No-deal Brexit could mean freight delays and more fraud, says NAO
The government has conceded there could be freight delays, more crime and fewer checks on migrants in the event of a no-deal Brexit, a critical report from Whitehall’s spending watchdog has found.
With just two weeks before the UK’s scheduled withdrawal from the EU, the National Audit Office has concluded there are significant, unpredictable risks which could lead to chaos at the UK’s ports.
The most significant dangers to the operation of the border remain the possibility of EU countries imposing controls, businesses not being ready for bureaucratic changes and problematic arrangements for the Northern Ireland-Ireland land border, the body concluded.
In a report released on Wednesday, auditors said the government acknowledged that the operation of the border would be “less than optimal” in the event of no deal.
“This could include delays for goods crossing the border, increased opportunities for tax and regulatory non-compliance and less information to inform checks of people crossing the border,” the report says.
Auditors confirmed previous claims that there could be an increase in criminal activity. “It is likely that organised criminals and others would quickly exploit any perceived weaknesses, gaps or inconsistencies in the enforcement regime,” the report says.
Couched in the cautious language of an auditor, the report manages to convey the unpredictability of what may happen if the UK leaves the EU without a deal.
“It is impossible to know exactly what would happen,” it says. “This includes supporting businesses and individuals in meeting their new obligations, mitigating risks of the border becoming vulnerable to fraud, smuggling or other criminal activity, and activating civil contingency plans if necessary.”
The watchdog found that, despite a targeted information campaign, a “large proportion” of traders and businesses would not be ready for new customs and regulatory controls if the UK leaves without a deal.

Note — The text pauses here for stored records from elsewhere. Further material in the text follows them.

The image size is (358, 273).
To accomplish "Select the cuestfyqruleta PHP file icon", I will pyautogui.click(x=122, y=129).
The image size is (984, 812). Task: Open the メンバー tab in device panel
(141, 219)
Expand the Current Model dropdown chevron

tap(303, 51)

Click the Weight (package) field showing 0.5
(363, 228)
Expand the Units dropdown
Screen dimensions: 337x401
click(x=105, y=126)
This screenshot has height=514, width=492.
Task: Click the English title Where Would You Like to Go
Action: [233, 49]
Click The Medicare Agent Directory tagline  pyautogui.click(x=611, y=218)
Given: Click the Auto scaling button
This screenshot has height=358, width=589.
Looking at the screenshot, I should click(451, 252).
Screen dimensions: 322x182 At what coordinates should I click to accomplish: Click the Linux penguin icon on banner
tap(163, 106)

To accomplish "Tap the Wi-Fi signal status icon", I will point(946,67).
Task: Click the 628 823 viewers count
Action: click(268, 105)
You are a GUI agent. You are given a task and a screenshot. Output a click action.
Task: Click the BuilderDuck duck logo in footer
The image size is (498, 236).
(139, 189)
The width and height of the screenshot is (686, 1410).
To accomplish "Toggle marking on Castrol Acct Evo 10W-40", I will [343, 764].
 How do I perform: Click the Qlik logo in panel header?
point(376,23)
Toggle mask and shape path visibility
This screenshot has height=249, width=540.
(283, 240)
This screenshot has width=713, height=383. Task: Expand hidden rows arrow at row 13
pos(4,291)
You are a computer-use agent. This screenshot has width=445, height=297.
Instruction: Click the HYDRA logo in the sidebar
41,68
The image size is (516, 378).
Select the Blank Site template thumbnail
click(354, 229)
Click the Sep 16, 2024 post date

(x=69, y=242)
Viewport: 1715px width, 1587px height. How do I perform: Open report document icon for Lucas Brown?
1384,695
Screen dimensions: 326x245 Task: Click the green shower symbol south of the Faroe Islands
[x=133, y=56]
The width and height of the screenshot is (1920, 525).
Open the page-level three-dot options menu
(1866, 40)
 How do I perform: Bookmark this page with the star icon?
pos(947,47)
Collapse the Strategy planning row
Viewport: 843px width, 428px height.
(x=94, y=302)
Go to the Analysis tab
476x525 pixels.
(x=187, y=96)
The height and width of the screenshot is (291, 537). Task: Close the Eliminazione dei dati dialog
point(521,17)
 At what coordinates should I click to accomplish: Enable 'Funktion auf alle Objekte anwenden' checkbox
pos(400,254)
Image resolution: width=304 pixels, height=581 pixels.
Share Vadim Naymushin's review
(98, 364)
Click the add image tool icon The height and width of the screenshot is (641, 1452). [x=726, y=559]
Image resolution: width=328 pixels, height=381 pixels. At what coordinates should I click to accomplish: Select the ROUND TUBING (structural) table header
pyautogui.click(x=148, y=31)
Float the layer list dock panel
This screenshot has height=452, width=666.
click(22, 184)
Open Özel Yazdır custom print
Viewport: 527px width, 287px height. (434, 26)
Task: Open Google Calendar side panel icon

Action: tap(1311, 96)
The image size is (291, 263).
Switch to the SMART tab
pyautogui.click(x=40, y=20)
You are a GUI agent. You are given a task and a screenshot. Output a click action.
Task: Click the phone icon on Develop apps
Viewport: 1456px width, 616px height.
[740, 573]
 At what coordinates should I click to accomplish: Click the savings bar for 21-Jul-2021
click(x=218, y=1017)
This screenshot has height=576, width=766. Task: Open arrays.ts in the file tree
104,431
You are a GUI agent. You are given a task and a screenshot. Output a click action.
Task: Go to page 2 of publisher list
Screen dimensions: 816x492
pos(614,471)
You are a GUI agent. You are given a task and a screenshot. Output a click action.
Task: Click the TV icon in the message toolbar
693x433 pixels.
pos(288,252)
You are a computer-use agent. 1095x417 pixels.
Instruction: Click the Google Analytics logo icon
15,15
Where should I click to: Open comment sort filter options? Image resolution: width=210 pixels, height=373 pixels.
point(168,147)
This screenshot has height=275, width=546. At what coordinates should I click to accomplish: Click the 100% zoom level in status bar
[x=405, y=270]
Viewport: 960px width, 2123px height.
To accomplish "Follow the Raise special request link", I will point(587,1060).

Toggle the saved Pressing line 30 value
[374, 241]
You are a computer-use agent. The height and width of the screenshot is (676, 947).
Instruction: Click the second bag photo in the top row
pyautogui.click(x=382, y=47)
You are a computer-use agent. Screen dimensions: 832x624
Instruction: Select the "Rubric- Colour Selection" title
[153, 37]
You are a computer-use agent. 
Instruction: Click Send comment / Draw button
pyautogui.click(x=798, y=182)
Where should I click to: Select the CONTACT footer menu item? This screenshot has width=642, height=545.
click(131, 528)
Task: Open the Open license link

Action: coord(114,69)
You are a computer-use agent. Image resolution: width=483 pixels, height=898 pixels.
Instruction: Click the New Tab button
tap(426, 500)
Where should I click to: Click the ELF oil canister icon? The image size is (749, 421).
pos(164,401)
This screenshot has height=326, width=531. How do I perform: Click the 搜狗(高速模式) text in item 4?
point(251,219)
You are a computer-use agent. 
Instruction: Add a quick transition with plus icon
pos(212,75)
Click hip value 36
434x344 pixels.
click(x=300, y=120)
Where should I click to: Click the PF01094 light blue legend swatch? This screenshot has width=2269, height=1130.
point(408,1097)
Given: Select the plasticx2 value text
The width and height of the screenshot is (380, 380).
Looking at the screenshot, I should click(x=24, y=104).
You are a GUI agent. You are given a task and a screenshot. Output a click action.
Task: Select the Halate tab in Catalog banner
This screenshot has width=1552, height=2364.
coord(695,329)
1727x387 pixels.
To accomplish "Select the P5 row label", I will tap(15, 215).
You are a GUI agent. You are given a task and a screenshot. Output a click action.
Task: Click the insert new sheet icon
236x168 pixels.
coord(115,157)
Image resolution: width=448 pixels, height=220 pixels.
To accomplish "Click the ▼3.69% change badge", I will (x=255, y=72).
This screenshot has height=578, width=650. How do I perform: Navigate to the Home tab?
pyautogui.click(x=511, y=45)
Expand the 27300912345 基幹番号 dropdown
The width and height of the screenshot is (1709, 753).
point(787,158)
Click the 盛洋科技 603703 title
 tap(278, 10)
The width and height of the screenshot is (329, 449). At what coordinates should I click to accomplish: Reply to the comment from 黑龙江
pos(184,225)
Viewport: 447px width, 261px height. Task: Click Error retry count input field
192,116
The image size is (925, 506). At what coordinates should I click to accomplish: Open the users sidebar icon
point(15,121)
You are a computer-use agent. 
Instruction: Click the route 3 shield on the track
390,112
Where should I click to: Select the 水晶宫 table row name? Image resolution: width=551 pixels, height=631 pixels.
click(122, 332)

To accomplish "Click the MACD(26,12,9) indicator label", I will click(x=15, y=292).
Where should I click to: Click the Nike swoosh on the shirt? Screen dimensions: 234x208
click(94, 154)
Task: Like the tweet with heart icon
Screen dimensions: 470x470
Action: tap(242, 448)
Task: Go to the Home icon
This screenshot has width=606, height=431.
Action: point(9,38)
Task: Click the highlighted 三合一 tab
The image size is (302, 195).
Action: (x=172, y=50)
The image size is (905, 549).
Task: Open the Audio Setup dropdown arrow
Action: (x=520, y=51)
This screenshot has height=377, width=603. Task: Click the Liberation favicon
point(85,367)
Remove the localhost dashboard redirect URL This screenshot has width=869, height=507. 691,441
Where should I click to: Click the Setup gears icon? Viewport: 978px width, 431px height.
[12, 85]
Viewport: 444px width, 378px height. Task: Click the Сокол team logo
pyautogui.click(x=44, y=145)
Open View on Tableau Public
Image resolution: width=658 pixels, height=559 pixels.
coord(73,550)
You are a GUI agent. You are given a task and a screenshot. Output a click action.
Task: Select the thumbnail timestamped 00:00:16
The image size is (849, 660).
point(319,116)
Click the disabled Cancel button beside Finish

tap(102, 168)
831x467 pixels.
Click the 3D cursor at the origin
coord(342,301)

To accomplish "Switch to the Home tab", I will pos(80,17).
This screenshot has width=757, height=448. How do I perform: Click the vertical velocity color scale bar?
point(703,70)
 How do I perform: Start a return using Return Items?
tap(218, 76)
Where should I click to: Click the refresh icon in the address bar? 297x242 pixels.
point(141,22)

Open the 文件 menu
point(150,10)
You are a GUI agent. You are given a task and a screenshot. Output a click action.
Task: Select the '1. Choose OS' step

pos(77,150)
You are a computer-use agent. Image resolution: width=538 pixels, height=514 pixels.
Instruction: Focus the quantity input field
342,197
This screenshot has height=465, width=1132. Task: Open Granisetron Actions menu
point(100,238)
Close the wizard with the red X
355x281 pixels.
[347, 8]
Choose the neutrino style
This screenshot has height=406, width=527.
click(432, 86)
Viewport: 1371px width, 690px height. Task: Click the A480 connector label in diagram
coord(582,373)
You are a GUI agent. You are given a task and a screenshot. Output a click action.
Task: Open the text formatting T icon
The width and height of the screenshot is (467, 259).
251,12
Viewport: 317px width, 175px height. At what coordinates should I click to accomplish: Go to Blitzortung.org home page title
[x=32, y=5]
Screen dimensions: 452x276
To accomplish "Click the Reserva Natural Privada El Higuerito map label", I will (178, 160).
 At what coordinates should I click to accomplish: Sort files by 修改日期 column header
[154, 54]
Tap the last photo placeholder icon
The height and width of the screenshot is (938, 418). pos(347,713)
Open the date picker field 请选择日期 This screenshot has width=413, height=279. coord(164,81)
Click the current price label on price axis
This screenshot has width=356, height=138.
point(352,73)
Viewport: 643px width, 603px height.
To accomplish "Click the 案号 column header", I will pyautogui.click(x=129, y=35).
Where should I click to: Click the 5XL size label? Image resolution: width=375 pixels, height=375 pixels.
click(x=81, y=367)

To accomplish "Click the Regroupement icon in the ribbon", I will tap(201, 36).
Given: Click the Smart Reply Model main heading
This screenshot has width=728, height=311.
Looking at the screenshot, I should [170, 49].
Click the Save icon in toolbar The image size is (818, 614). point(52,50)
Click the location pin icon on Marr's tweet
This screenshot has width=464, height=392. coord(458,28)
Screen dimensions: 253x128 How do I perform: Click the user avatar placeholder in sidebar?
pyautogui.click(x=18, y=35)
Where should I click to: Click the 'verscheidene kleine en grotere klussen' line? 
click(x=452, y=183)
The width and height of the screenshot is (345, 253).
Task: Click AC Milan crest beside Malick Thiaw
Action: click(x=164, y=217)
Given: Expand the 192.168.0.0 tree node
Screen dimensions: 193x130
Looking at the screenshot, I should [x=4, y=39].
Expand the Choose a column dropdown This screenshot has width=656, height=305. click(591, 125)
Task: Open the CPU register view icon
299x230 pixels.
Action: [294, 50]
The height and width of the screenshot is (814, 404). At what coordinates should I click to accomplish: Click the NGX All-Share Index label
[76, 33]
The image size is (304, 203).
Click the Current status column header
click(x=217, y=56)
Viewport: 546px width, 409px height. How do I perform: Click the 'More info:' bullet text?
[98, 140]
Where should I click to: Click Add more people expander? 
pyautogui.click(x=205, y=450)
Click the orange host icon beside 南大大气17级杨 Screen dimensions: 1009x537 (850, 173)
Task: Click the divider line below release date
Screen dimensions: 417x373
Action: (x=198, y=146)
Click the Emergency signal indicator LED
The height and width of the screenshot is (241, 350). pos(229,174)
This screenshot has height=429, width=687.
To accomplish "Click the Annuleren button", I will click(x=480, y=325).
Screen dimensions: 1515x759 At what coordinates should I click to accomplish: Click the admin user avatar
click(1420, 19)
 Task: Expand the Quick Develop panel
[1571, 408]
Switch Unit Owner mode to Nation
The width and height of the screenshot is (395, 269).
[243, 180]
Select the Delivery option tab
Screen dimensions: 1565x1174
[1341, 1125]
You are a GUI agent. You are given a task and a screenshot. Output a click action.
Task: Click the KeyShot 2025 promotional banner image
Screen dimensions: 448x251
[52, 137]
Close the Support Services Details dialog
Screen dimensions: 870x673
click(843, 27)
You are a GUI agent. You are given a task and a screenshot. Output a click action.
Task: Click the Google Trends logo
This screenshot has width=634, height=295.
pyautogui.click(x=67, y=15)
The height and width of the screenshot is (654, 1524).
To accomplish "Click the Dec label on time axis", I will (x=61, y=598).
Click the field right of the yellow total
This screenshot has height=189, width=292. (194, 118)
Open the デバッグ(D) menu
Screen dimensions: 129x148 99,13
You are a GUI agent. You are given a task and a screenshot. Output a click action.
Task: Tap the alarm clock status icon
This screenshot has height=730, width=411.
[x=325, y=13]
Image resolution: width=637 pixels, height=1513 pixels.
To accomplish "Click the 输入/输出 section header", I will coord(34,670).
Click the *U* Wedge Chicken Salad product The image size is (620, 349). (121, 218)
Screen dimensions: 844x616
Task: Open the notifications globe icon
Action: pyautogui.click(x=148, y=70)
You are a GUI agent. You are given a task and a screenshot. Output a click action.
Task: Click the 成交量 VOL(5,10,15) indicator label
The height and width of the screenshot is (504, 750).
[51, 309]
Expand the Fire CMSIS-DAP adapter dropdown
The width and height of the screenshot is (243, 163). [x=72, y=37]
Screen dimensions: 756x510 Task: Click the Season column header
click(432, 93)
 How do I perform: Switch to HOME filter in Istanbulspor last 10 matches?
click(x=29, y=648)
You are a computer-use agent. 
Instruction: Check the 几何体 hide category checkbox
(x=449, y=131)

New figures show that as few as one in 10 of the traders who may need to make customs declarations on the first day of a no-deal Brexit have registered to do so as required by the government.
By 8 October, only 25,000 out of 150,000-250,000 traders who may need to make a customs declaration for the first time had signed up to the transitional simplified procedures, according to auditors. Less than 20% of small and medium-sized UK businesses have so far prepared for French customs.
The report acknowledges that the government has announced temporary arrangements for managing trade crossing the land border from Ireland to Northern Ireland, but says these are “not likely to be sustainable because there is still uncertainty about border arrangements that the Irish government would introduce”.
The report also discloses how civil service resources have been sucked into Brexit preparations. There were around 17,000 staff in EU exit roles, auditors said. The government plans to have around 25,000 staff in EU exit-related roles by 31 October and a total of around 27,500 by March 2020.
About 2,000 staff will be redeployed from Whitehall departments into other roles. In some cases, departments are recruiting further staff for 31 October, the report says. Since April, the government has recruited 500 more Border Force employees to carry out transit checks.
Meg Hillier, the Labour MP who chairs the public accounts committee, said the report showed that the government was not prepared for a no-deal Brexit.
“It confirms that many traders and businesses will not be ready for new customs and regulatory controls and that organised criminals and others could exploit gaps,” she said. “Issues around the land border between Ireland and Northern Ireland remain unresolved.
“Mitigating the risks could be outside of government’s control; I hope all my fellow parliamentarians read this report carefully.”
A government spokesperson said: “We are doing all that is necessary to ensure that, if we do leave without a deal, the transition will be as smooth as possible for people and businesses – which the NAO recognises. This includes simplifying import processes, upgrading IT systems, securing additional freight capacity and putting traffic management plans in place around our busiest ports.
“Many of the challenges that we may face if the UK leaves the EU without a deal require businesses and citizens to take action. That’s why we are running the largest communications campaign in recent UK history.”
HMRC announced on Tuesday that it had automatically enrolled a further 95,000 of those who are VAT registered to the transitional simplified procedures.